# Eat Safe, Love

## Notebook Set Up

In [1]:
# Import dependencies
from pymongo import MongoClient
from pprint import pprint
import pandas as pd

In [2]:
# Create an instance of MongoClient
mongo = MongoClient(port=27017)

In [3]:
# assign the uk_food database to a variable name
db = mongo['uk_food']

In [4]:
# review the collections in our database
collection_names = db.list_collection_names()
collection_names

['establishments']

In [5]:
# assign the collection to a variable
establishments = db['establishments']

## Part 3: Exploratory Analysis
Unless otherwise stated, for each question: 
* Use `count_documents` to display the number of documents contained in the result.
* Display the first document in the results using `pprint`.
* Convert the result to a Pandas DataFrame, print the number of rows in the DataFrame, and display the first 10 rows.

Eat Safe, Love has specific questions they want you to answer, which will help them find the locations they wish to visit and avoid.

Use NoSQL_analysis_starter.ipynb for this section of the challenge.

Some notes to be aware of while you are exploring the dataset:

RatingValue refers to the overall rating decided by the Food Authority and ranges from 1-5. The higher the value, the better the rating.
Note: This field also includes non-numeric values such as 'Pass', where 'Pass' means that the establishment passed their inspection but isn't given a number rating. We will coerce non-numeric values to nulls during the database setup before converting ratings to integers.
The scores for Hygiene, Structural, and ConfidenceInManagement work in reverse. This means, the higher the value, the worse the establishment is in these areas.
Use the following questions to explore the database, and find the answers, so you can provide them to the magazine editors.

Unless otherwise stated, for each question:

Use count_documents to display the number of documents contained in the result.

Display the first document in the results using pprint.

Convert the result to a Pandas DataFrame, print the number of rows in the DataFrame, and display the first 10 rows.

Which establishments have a hygiene score equal to 20?

Which establishments in London have a RatingValue greater than or equal to 4?

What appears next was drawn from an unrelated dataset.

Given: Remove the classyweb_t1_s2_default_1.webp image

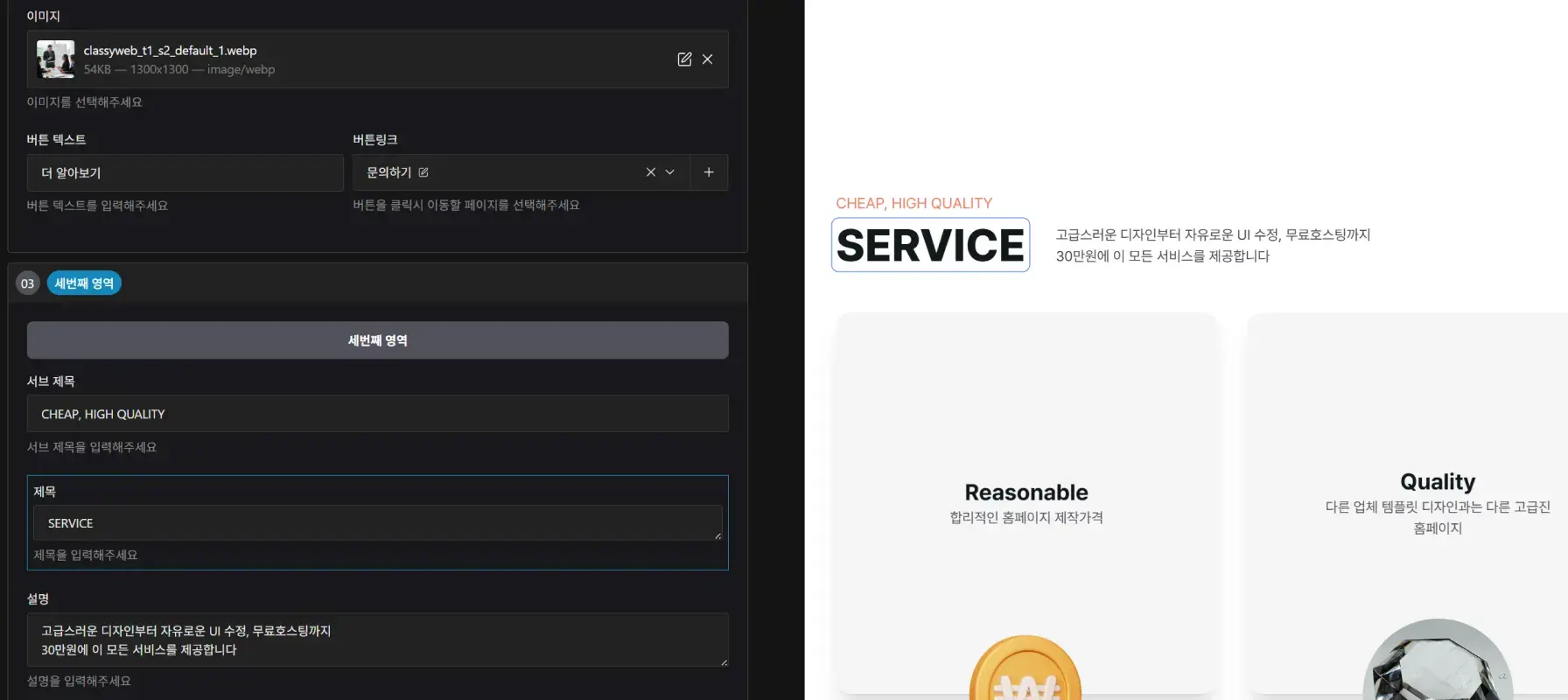Looking at the screenshot, I should (708, 60).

Hint: The London Local Authority has a longer name than "London" so you will need to use $regex as part of your search.

What are the top 5 establishments with a RatingValue of 5, sorted by lowest hygiene score, nearest to the new restaurant added, "Penang Flavours"?

Hint: You will need to compare the geocode to find the nearest locations. Search within 0.01 degree on either side of the latitude and longitude.

How many establishments in each Local Authority area have a hygiene score of 0? Sort the results from highest to lowest, and print out the top ten local authority areas.

Hint: You will need to use the aggregation method to answer this.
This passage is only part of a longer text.